Washington uses its air base at Manas in the north of the Kyrgyzstan, to supply forces fighting the Taliban in nearby Afghanistan. Analysts say if Kyrgyzstan, which shares its southern border with Uzbekistan and Tajikistan, descends into chaos, it could foster militant Islam financed by drugs including the al Qaida-linked IMU** (CT POST).

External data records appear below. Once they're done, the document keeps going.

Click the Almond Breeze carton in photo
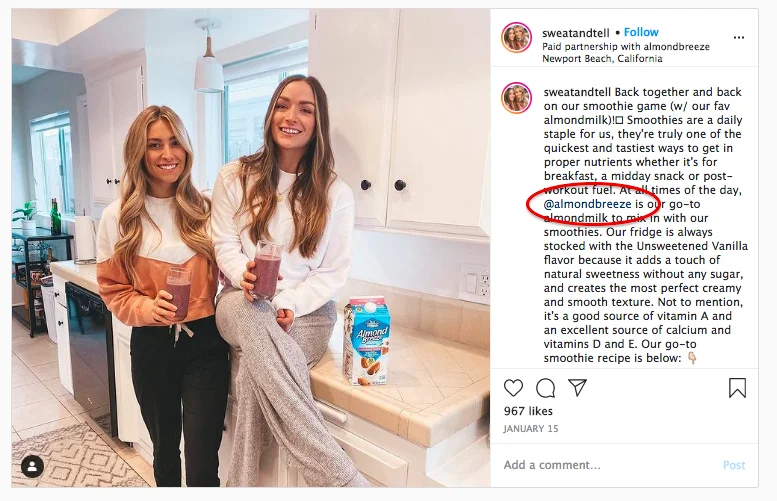The width and height of the screenshot is (777, 501). tap(367, 341)
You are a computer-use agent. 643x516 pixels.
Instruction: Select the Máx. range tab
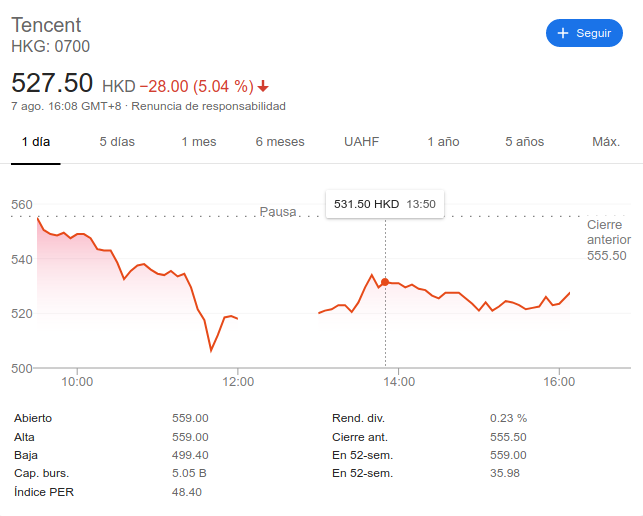[606, 142]
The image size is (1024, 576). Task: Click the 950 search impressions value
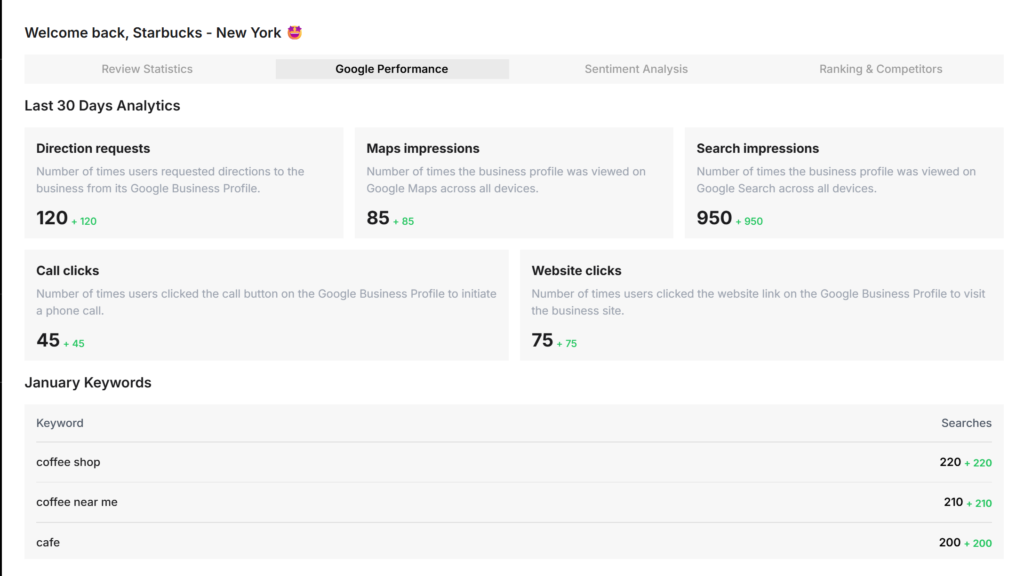point(714,218)
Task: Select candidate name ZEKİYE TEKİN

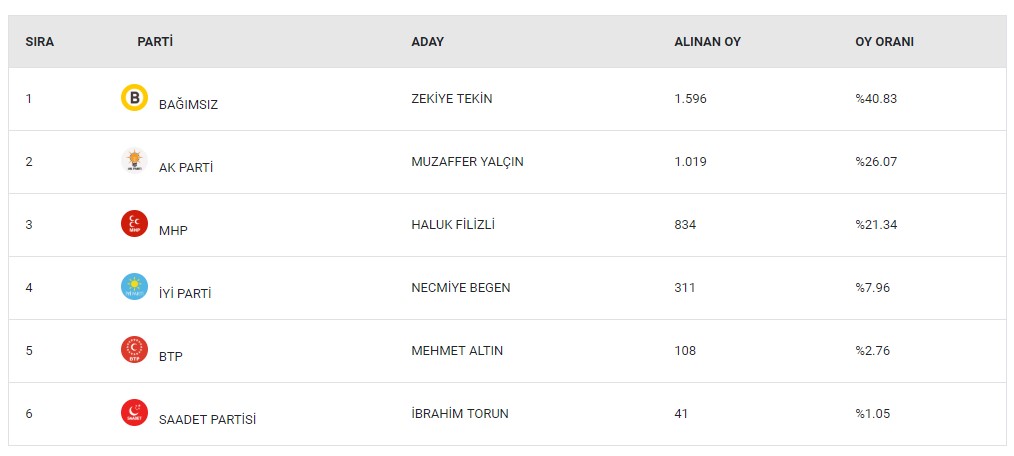Action: [x=451, y=99]
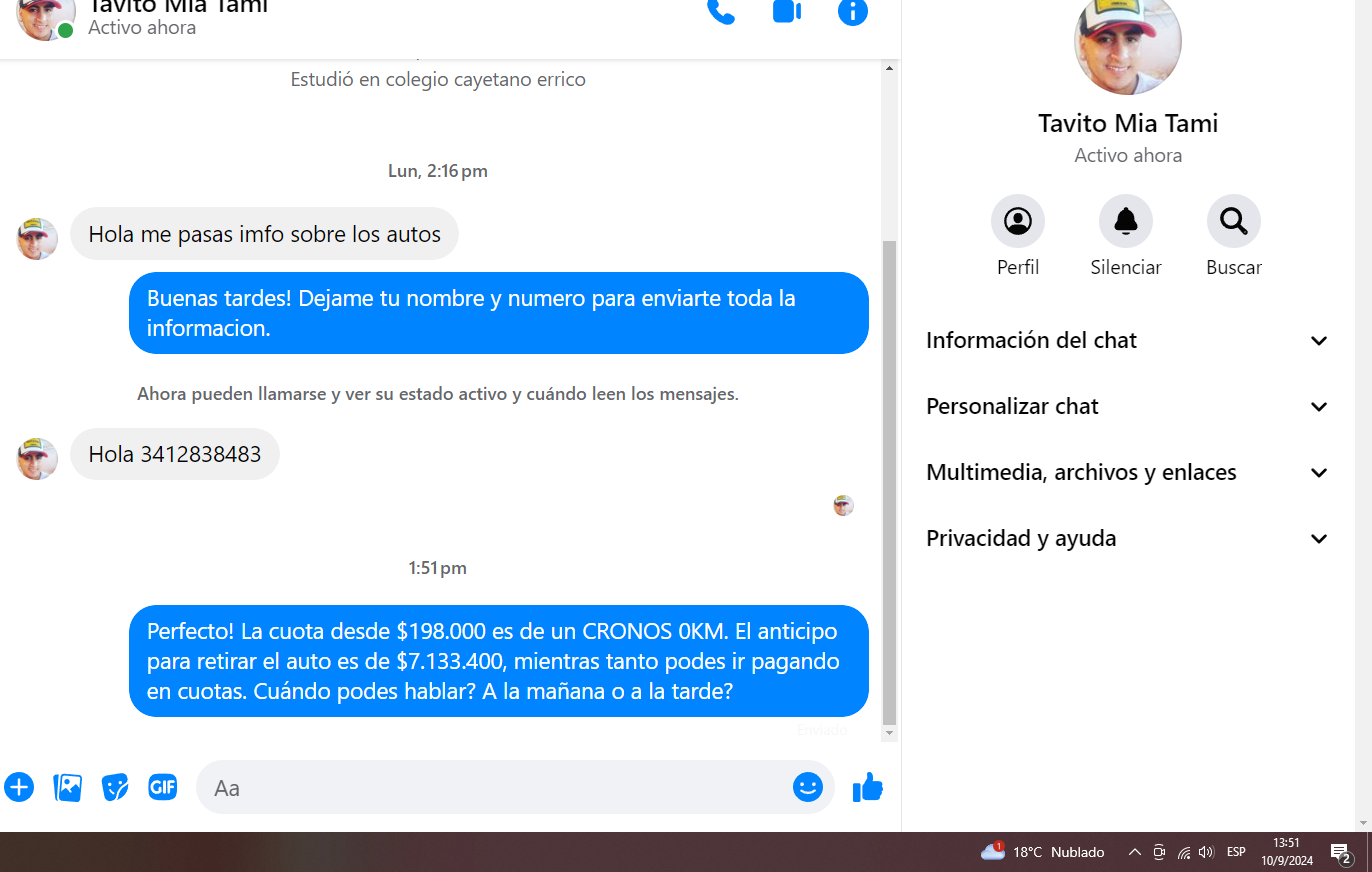Expand Información del chat section
The image size is (1372, 872).
tap(1127, 341)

Apparently it’s a war of threesomes – the Bakiyevs no doubt seek to reclaim their power over wealth, criminal groups will find open paths for narco-trafficking, while ‘Islamic militants want to expand their influence and overthrow secular governments’ (Duishebayev, security chief).
Getting aid in
The interim government said it had helped evacuate foreign citizens including Chinese, Indians and citizens of Turkey, Pakistan, European Union, Afghanistan and Turkmenistan.
Pakistan and Germany sent aid to the region, and China was expected to send food and medical supplies on Tuesday.

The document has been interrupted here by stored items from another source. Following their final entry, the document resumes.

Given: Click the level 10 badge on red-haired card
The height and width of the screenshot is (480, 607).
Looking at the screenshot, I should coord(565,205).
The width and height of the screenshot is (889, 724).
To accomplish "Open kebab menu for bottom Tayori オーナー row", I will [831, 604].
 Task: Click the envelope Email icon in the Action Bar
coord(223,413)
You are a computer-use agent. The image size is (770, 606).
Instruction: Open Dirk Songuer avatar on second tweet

Tens of thousands of Uzbeks are in makeshift accommodation in 30 camps in Uzbekistan. The Uzbek government has opened schools and colleges to accommodate refugees who have floodd out of Osh and Jalalabad.
The Unicef representative in Uzbekistan, Jean-Michel Delmotte, described the situation as chaotic as Uzbeks fled the violence: "Ninety-five per cent of them were women and children. The pressure was extremely high, and people were fleeing very rapidly."
He said the most urgent problem in the refugee camps was a lack of safe water and sanitation, adding: "I think the facilities that have been provided are not enough."
Kyrgyztan is riddled with heroin smuggling accusations, civil turmoil and dependency on more powerful nations. Philosophically speaking the current war could be an inevitable event for all Middle Eastern countries to take as part of a larger global plan by other certain global powers. Or perhaps the UN, international leaders and men with an ounce of decency should step forward, demand aid to get in and to put an end to all war, whether in Kyrgyztan or elsewhere.
See recent photos from Kyrgyztan on The Big Picture.
* Collective Security Treaty Organization (CSTO)
** Islamic Movement of Uzbekistan
Your thoughts: The war in Kyrgyzstan cannot be undo, it is not the result of one action but rather the consequence of conflicting powers. Muslims in England may not always prioritise foreign wars in need of their dua’, but aren’t we still human? What now?